Each person is a John Galt in the sense that human nature is such that man is guided by reason. His ability to think and create is what makes him human. Without reason, he is no different from any other object. Whether or not he chooses to acknowledge reason, the fact remains that denial of reason vitiates his very existence. After all isn’t man’s understanding of himself a product of reason?
Francisco likens John Galt to Prometheus who according to Greek mythology was punished by Zeus for having brought to men the fire of the gods. The “fire of gods” and “fountain of youth” symbolize knowledge, intellect, ability to produce, and technical know-how that John Galt, Ellis Wyatt, Dan Conway, Francisco D’Aconia, Hank Rearden, among others bring to the country.
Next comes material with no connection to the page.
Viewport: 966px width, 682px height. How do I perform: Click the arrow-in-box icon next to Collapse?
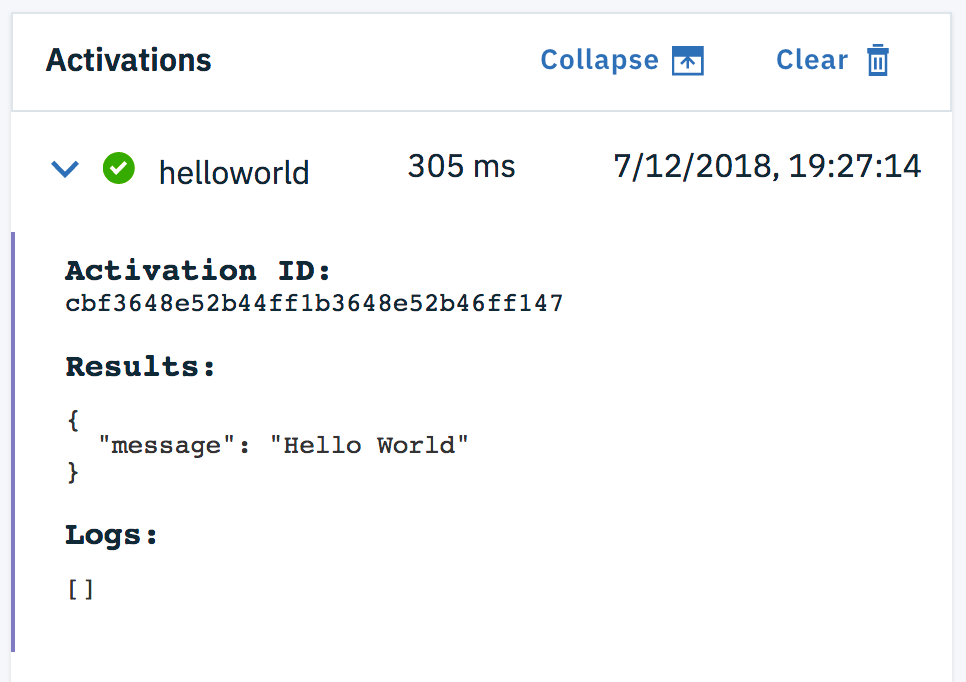[x=688, y=60]
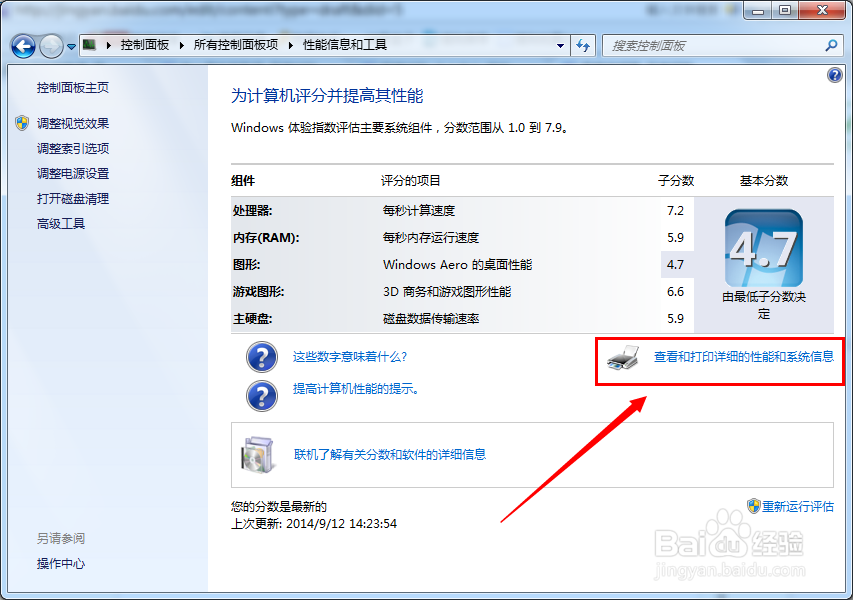The image size is (853, 600).
Task: Select the blue question shield beside score explanation
Action: click(261, 357)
Just like Prometheus withdrew his fire, John Galt orchestrated the strike of all these men of intellect because he realized that they were no longer “regarded as part of the public”(944) and were being sacrificed to the morality of sacrifice whose main objective is to ensure the survival of the looters at the expense of the inventors and innovators. The strike is the final card which John Galt uses to demonstrate to the looters the inevitable collapse of their value system and ideology.
John Galt the Person
It is not until Part III that we meet John Galt. He is “a man of ability” (944) who refuses to suffer martyrdom at the hands of the looters. “A man of reason” (950), an intellectual, an inventor who created the motor, a philosopher who tries to define a rational perspective of existence by demonstrating to his fellow men the inherent flaws in the ideology of sacrifice which they have adopted.
John Galt by his very nature is a rational being who premises his actions and decisions on reality and facts. He is constantly in search of truth which he is more than willing to accept regardless of whether it is frightening, unpleasant or painful. He considers reality as the handmaiden of success and happiness. This has made him a strict adherent to reality and as such shuns escapism which he believes leads to self-destruction.
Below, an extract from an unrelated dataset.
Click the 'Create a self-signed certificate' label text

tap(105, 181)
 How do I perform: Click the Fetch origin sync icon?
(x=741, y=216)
He is a leader in his own right who spearheads a strike that has tremendous impact on the world’s social systems. He is a man of prodigious skill and intellect who revolutionalises man’s understanding of energy. Most importantly, he is the hero, our Atlas who having borne the weight of looters for a long time, decided to expose them.
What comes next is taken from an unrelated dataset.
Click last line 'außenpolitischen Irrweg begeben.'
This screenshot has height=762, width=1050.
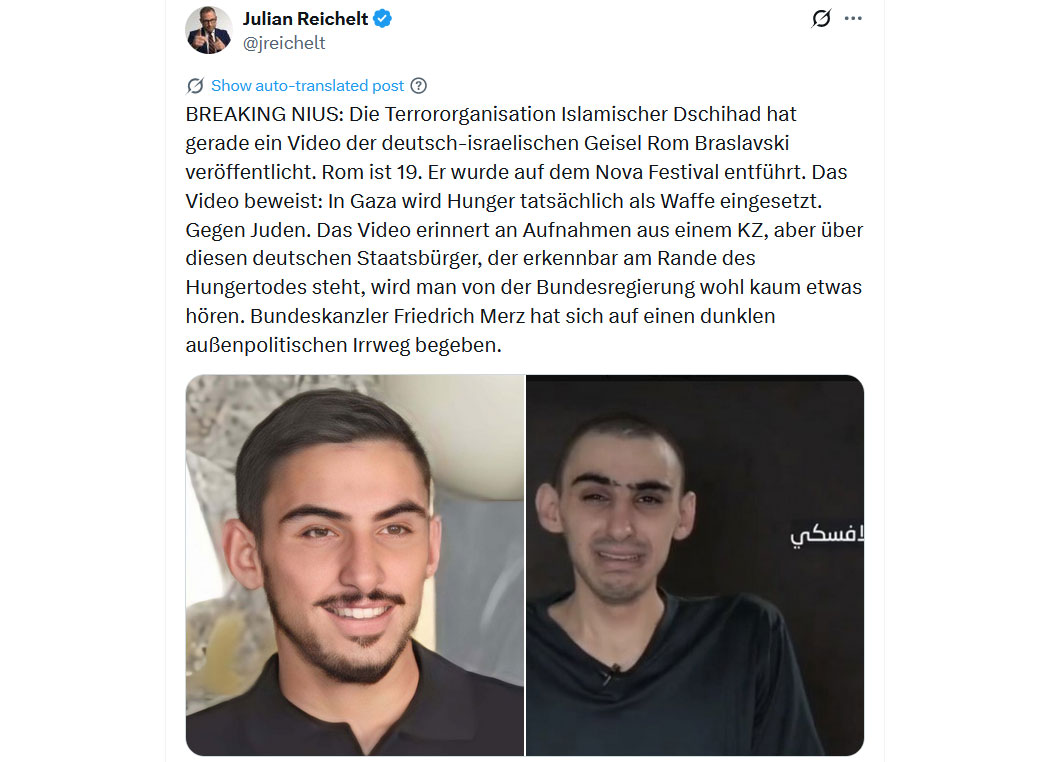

In light of the foregoing, we see that John Galt is the epitome of an ideal man with a seemingly ethereal persona yet surprisingly relatable. His exceptional intellect and unwavering adherence to reality make him a role model for many especially in our times. A trait which we can all replicate is his allegiance to perceive reality, fidelity to facts (regardless of our feelings), and determination to challenge principles, systems etc that are geared towards exploiting peoples’ minds. Galt challenged the implementation of communist principles at the Twentieth Century Motor Company through a strike which he believed was the only way to liberate men from imprisonment of their minds. The journalist that I interviewed is challenging the performance of Prime Minister's Abiy's administration by literally speaking truth to power despite all the obstacles erected in their path. The world which we desire requires that we unchain ourselves from the hands of looters and their self-destructive ideologies and principles. The only question left to ask is: Are you or will you be John Galt?